フェルレントは空気をたっぷり肺に溜め込んで、それをゆっくり吐き出しているみたいな声で言った。

「へへ。何だか分からないけど、フェルレントに可愛らしいって言ってもらえるのは……嬉しい……わっ」

言い終わらないうちにガバリと抱きつかれ横抱きにされた。

「んぁっ……」

荒い口づけをされて、僕の舌をまるで犯すように口の中で暴れまわるのは、フェルレントの姿が見えなかった時から同じで、苦しいけれど少し嬉しくなる。

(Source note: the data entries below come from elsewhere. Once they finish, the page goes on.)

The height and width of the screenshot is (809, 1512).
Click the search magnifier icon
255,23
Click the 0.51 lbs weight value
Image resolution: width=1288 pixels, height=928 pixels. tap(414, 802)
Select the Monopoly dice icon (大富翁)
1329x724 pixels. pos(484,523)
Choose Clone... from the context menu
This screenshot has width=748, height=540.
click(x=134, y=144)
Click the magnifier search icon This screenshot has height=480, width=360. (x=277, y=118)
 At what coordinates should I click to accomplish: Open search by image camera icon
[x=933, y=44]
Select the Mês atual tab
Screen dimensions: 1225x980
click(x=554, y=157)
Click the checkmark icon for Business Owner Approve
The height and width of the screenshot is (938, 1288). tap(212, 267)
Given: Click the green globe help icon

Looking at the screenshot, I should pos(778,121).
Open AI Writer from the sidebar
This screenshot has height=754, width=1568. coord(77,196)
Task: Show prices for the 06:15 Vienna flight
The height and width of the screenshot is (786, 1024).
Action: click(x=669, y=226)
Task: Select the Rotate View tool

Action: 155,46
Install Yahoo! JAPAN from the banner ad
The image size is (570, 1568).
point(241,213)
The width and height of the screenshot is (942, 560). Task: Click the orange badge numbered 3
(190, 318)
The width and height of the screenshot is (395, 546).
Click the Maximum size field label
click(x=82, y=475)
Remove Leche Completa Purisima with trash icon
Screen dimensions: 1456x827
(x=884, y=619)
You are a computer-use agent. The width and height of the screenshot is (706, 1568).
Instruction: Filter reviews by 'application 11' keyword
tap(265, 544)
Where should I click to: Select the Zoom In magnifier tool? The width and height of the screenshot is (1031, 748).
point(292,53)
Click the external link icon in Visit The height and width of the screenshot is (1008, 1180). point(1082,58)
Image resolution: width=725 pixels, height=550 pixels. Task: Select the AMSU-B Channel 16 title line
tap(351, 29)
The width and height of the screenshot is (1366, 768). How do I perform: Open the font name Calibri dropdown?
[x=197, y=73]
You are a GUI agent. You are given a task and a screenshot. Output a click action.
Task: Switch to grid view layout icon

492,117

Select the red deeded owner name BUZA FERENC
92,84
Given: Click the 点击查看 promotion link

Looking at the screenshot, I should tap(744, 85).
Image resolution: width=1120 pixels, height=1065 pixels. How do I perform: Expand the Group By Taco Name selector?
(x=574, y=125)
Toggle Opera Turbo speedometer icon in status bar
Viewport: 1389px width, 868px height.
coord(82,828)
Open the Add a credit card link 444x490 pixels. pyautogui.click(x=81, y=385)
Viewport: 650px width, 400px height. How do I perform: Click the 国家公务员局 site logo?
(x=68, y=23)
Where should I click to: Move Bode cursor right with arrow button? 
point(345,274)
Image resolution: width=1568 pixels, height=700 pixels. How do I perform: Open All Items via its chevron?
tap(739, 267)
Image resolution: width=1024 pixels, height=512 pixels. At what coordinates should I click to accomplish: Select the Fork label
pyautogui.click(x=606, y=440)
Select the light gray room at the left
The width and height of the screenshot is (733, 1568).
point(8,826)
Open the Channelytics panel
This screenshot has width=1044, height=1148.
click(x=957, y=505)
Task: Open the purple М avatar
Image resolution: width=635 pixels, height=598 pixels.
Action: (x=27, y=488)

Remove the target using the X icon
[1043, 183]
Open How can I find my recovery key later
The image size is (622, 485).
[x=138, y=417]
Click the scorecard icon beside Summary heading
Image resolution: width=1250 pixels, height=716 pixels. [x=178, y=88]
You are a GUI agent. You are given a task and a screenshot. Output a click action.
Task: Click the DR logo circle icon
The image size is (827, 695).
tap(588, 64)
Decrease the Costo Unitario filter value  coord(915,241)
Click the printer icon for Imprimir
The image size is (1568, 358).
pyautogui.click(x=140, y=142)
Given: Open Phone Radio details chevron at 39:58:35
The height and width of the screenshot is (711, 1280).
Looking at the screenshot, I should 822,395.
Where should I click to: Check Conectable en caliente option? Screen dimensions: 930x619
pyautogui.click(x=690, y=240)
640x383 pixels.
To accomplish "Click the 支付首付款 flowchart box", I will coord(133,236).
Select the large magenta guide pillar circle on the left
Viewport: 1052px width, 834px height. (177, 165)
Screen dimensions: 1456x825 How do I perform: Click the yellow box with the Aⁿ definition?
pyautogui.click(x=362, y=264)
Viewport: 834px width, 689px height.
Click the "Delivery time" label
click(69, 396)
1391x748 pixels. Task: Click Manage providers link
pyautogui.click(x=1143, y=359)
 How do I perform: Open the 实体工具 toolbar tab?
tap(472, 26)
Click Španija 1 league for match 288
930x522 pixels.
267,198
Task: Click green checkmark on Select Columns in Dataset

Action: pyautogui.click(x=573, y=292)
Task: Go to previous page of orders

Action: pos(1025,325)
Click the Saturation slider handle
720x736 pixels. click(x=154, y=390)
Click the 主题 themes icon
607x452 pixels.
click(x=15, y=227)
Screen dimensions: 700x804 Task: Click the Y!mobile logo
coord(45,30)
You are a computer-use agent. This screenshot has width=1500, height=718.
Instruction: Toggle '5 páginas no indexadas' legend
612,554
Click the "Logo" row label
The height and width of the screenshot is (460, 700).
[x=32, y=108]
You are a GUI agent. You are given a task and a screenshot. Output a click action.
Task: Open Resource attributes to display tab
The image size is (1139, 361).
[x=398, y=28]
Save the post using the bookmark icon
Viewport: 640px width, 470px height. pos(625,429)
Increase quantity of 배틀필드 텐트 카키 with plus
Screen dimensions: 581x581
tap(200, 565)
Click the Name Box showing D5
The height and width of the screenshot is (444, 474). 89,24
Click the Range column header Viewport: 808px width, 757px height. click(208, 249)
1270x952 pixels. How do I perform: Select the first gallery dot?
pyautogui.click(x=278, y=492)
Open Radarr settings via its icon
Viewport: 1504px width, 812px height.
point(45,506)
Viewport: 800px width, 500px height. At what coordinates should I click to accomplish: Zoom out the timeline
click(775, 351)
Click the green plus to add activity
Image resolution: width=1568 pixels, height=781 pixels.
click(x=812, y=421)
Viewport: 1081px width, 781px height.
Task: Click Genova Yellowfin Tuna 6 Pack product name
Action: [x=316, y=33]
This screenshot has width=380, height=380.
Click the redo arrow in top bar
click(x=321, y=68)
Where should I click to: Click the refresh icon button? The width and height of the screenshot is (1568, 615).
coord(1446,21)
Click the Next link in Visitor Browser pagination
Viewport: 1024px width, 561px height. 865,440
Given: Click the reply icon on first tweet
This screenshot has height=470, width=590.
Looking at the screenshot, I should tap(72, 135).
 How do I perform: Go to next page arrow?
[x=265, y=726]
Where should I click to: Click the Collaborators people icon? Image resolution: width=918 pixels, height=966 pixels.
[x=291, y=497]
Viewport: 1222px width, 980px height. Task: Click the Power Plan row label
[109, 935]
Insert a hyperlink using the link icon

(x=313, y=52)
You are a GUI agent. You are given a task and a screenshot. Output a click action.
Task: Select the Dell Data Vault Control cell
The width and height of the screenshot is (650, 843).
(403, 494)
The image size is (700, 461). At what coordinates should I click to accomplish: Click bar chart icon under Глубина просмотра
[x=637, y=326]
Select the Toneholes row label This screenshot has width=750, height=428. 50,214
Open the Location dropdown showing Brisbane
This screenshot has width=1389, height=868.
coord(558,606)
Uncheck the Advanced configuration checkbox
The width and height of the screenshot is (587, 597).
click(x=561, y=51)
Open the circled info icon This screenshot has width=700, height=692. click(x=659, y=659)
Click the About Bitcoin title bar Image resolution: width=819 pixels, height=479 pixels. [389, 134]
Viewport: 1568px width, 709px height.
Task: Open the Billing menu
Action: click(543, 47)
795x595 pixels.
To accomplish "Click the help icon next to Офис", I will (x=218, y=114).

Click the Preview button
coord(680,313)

「はぁ、やっぱり千景は口の中も甘い、どこもかしこも甘い。もう少しも我慢できる気がしない」

フェルレントはそう言いながら、僕を横抱きのまま歩いて門をくぐり、城の前に立った。
軍服みたいな服を着た男の人が2人現れて、城のドアを開けてくれる。

「ここは、千景のそばにいる間あまり帰ってなかったけど、掃除はさせているから」
「あっ、ふぇる……」

やっぱり金持ちじゃないか。だって掃除してくれる人もドアを開けてくれる人までいる。
だけどそんなことを思っても、フェルレントの森林の匂いが強くなってくると、フェルレントのこと以外何も考えられなくなってくる。

「ああ、ヒートになってくれたんだね」
「ぁっう、フェルレントっ……あついっ、んん」

2階に上がり1つの部屋の中に入ったフェルレントはポスっと僕を下ろした。
少しひんやりした布の質感で、サラサラ、ふわふわしていて、それが上質なベットであることが分かる。
フェルレントの手がそろりとうなじを撫でると、ビビッと電気が走ったような衝撃があって、僕の脳はそれを快感だと認識する。

「あぁっ」
「ここを……噛むよ」

早く噛んで欲しくてコクコクと必死にうなずくと、フェルレントは僕の服を脱がしていった。
早く噛んでくれればいいのに、早くフェルレントのものにしてくれればいいのにと、体がもどかしくていっぱいになる。

「ぁ、んっ、フェルレントっ……ん、早くっ」
「もう少し。2人が気持ち良くなってるときに、番になろう」
「あ、ぁ、あ」

体を撫でられて、ぞわりぞわりと毛が逆立つ。
フェルレントの手は熱くて、手が触れてる箇所は気持ち良くて仕方がない。

指の先、指の又の部分、拳の骨のでっぱり……、フェルレントは僕を焦らすつもりでやってるのか、そうじゃないのか、とにかく一箇所一箇所、舐め尽くしてくる。
他の人と経験がなくても分かる、普通こんなに舐めたりしないだろう。フェルレントは変態だ。